*** Begin section ***
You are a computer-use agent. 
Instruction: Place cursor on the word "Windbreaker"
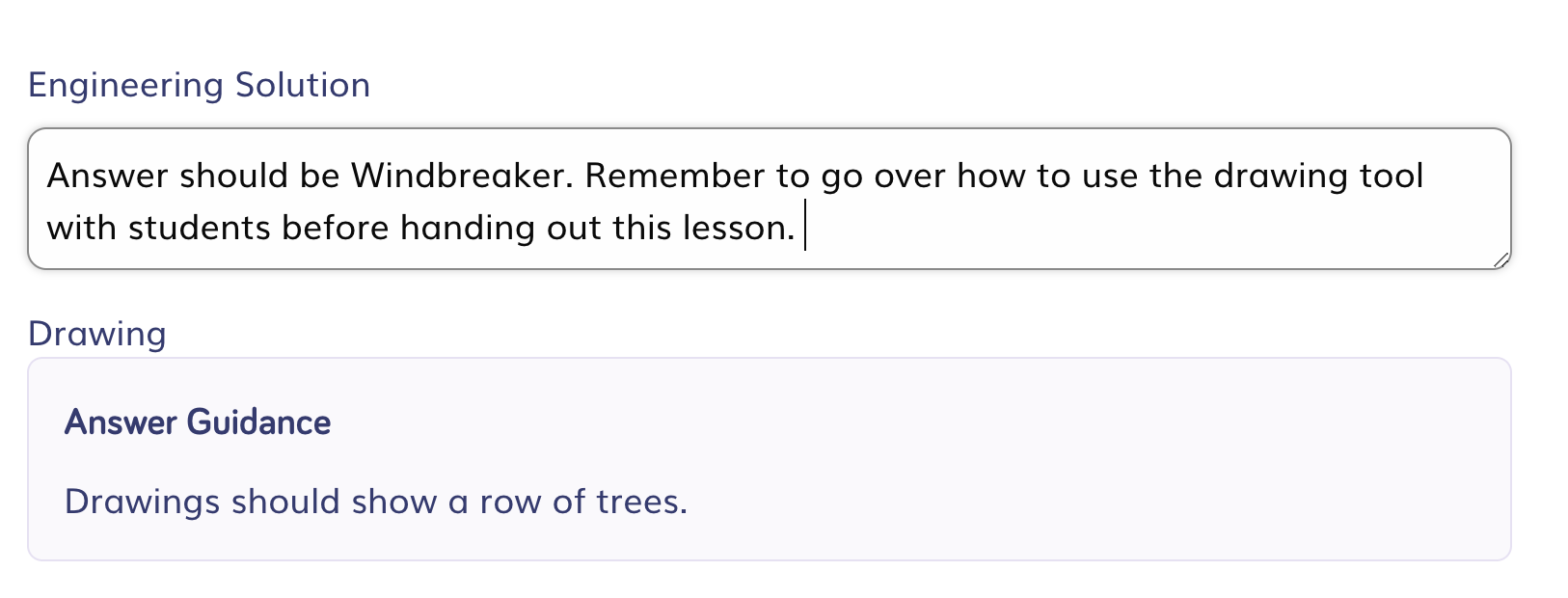coord(457,176)
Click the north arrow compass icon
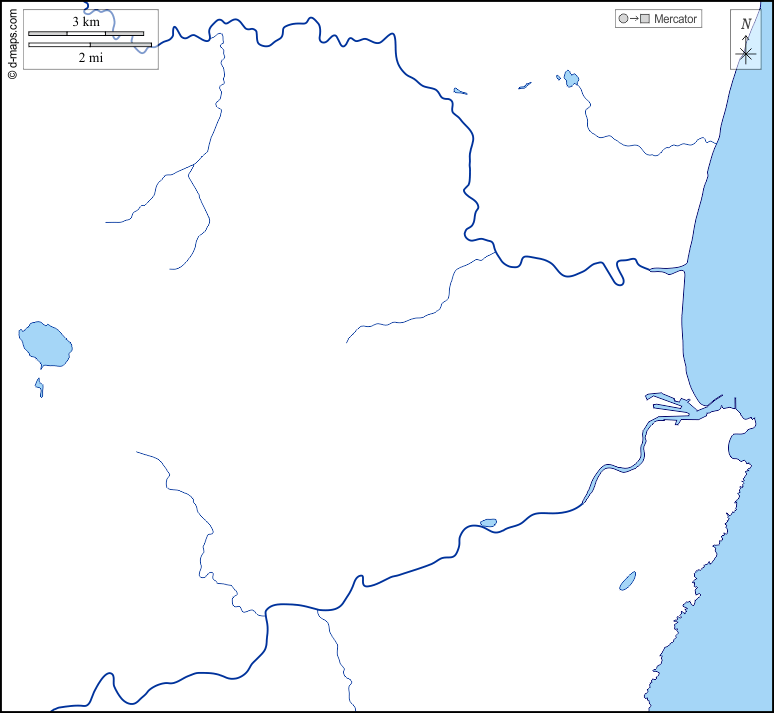This screenshot has height=713, width=774. [x=745, y=41]
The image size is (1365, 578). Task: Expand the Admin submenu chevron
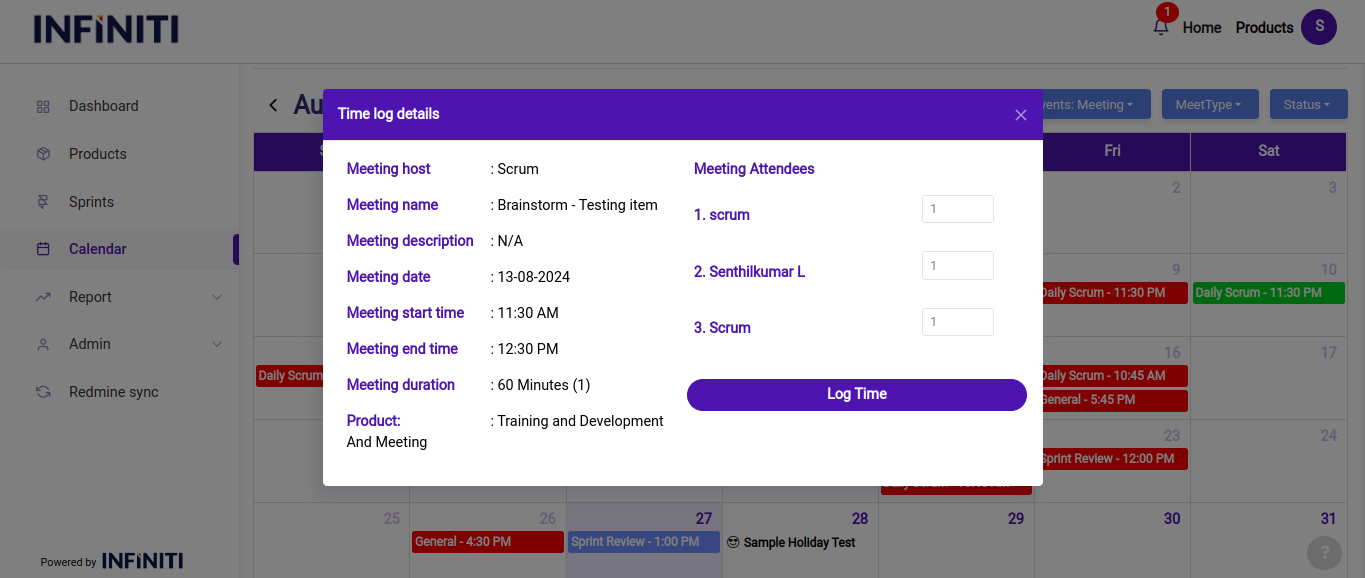pos(217,344)
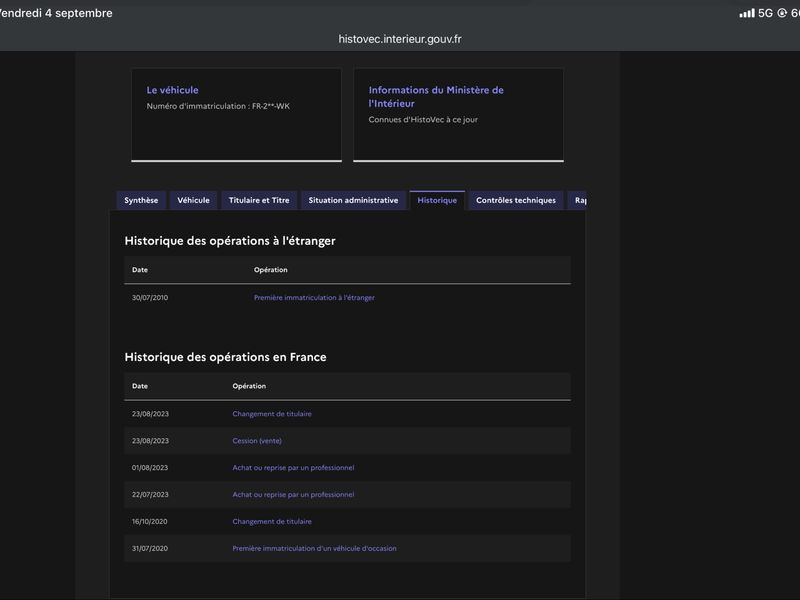Tap the orientation lock status icon
This screenshot has width=800, height=600.
click(x=782, y=13)
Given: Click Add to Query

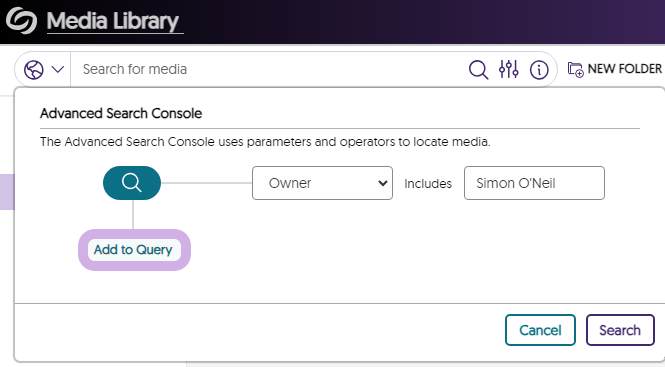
*** End section ***
• [ASSIGNMENT] The answer must repeat every line of the listing exactly and leave the pictures out.

• [REPLY]
You are a computer-use agent. 
Instruction: Place cursor on the word "Windbreaker"
coord(457,176)
Click the north arrow compass icon
This screenshot has height=713, width=774. [x=745, y=41]
The image size is (1365, 578). Task: Expand the Admin submenu chevron
pos(217,344)
Tap the orientation lock status icon
This screenshot has width=800, height=600.
click(x=782, y=13)
Given: Click Add to Query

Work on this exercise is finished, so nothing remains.